▸ Task: How do the lines read from the one holding "The width and" through the last line of the listing? Set them down exactly, pictures omitted.

▸ Given records:
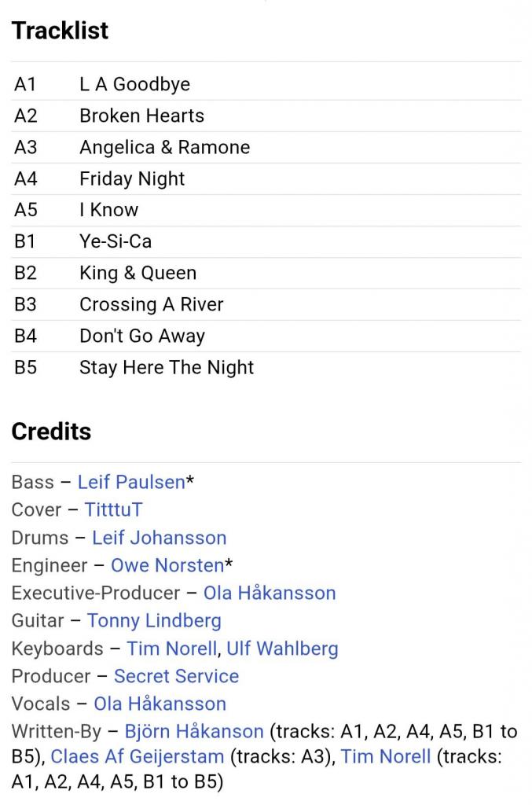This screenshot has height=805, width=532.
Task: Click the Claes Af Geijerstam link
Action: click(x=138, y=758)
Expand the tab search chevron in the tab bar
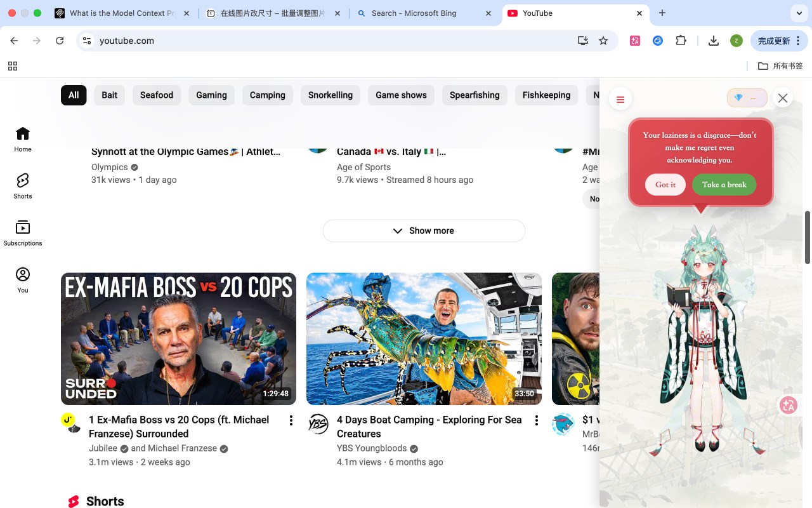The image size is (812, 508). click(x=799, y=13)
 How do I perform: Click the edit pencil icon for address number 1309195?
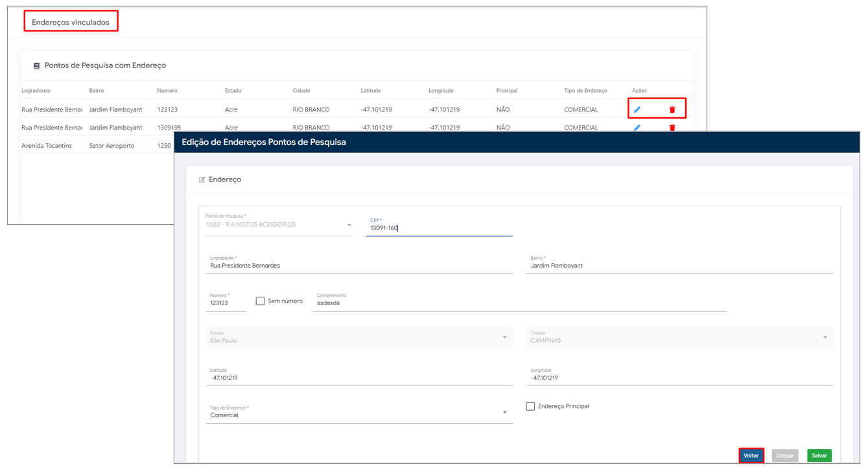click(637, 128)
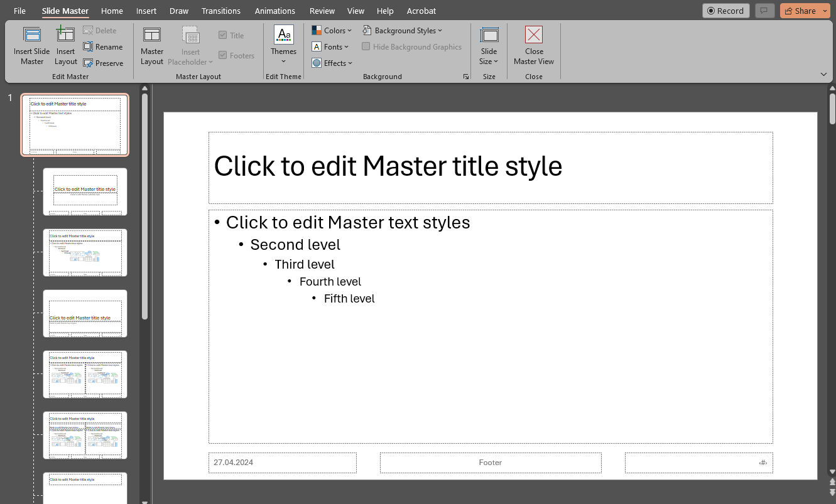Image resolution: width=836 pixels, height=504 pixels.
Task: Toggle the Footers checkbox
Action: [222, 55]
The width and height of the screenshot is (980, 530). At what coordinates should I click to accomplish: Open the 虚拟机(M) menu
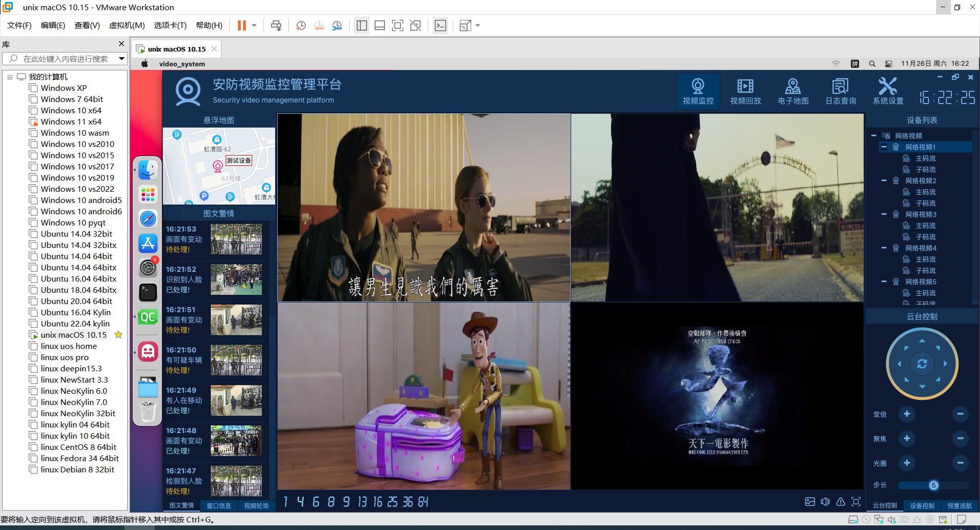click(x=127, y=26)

▸ Answer box:
The width and height of the screenshot is (980, 530). At what coordinates should I click to accomplish: Open the 虚拟机(M) menu
click(x=127, y=26)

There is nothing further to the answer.